Document text:

Therefore, a need exists for an improved air-assisted drop-on-demand ink jet head which is directed toward overcoming these and other disadvantages of prior art devices.
An air-assisted drop-on-demand ink jet head has a single compartment ink chamber which has an ink supply inlet for receiving ink under pressure and an ink chamber wall with a valve free ink orifice passageway leading to an internal ink drop-forming orifice outlet. An actuator, such as a piezoelectric device, applies a pressure pulse to the ink chamber so as to cause ink to flow through the ink orifice passageway and produce an ink drop at the internal ink drop-forming orifice outlet. The ink jet head has an air chamber with an air chamber wall through which an external ink jet head orifice is provided in axial alignment with the internal ink drop-forming orifice outlet. The air chamber receives pressurized air which flows inwardly from the sides of the air chamber and forms a generally coaxial air stream surrounding the internal ink drop-forming orifice outlet. This air stream is directed outwardly from the external ink jet head orifice. The air stream carries ink drops produced at the internal ink drop-forming orifice outlet, in response to pressure pulses from the actuator, outwardly through the external ink jet head oriface and toward printing medium. The components forming the ink jet head are designed such that the natural resinance frequencies of these components are greater than the maximum operating frequency. That is, greater than the maximum frequency at which pressure pulses are generated by the actuator. In addition, the natural frequency of each of the components are sufficiently different from one another to prevent inter-coupling. Also, the ink supply inlet has a cross-sectional area which is large enough to allow the supply of ink to the ink chamber during operation of the ink jet head, yet small enough so that the natural frequencies of ink in the ink inlet do not significantly interfere with the pressure pulses in the ink chamber.
It is accordingly one object of the invention to provide an air assisted drop-on-demand ink jet head with a single compartment ink chamber which is capable of producing ink drops of uniform size and shape over a wide range of drop repetition rates, including extremely high repetition rates, such as twenty kilohertz.
Another object of the invention is to provide an air assisted drop-on-demand ink jet head with a single compartment ink chamber, which produces ink drops in response to pressure pulses from an actuator, and in which a relatively low and constant drive voltage is required for the actuator.

Instructions:
1) Summarize the passage on the air-assisted ink jet head in two sentences.
2) In the ink jet head passage, what drop repetition rate is offered as an example of an extremely high rate?
The listing after this passage comes from an unrelated source.

Data excerpt:
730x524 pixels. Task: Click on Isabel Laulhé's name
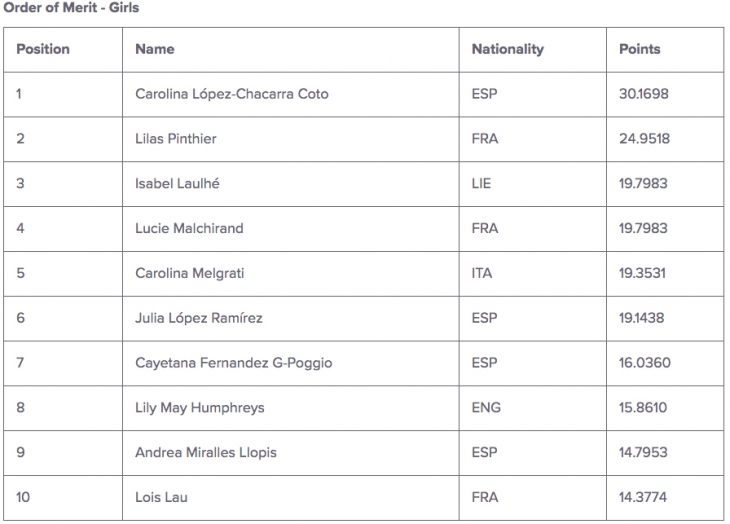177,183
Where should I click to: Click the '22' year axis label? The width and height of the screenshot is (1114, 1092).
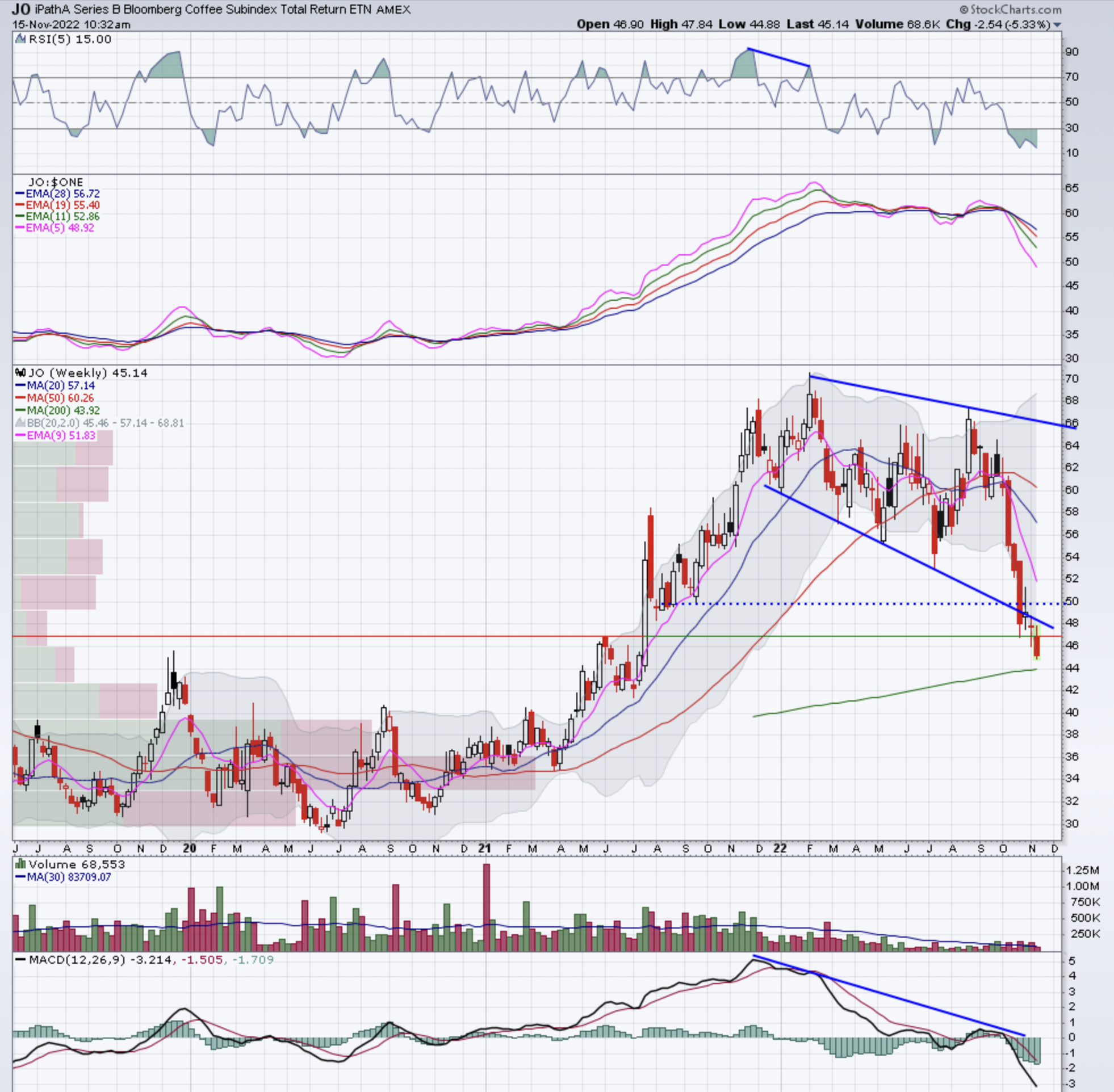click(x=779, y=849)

Full solutions:
1) An air-assisted drop-on-demand ink jet head uses an actuator, such as a piezoelectric device, to send pressure pulses into a single compartment ink chamber, forming ink drops at an internal orifice outlet. A coaxial stream of pressurized air then carries those drops out through an aligned external orifice toward the printing medium, and the head's components are designed so that their natural frequencies exceed the maximum operating frequency and differ enough from one another to prevent inter-coupling.

2) Twenty kilohertz.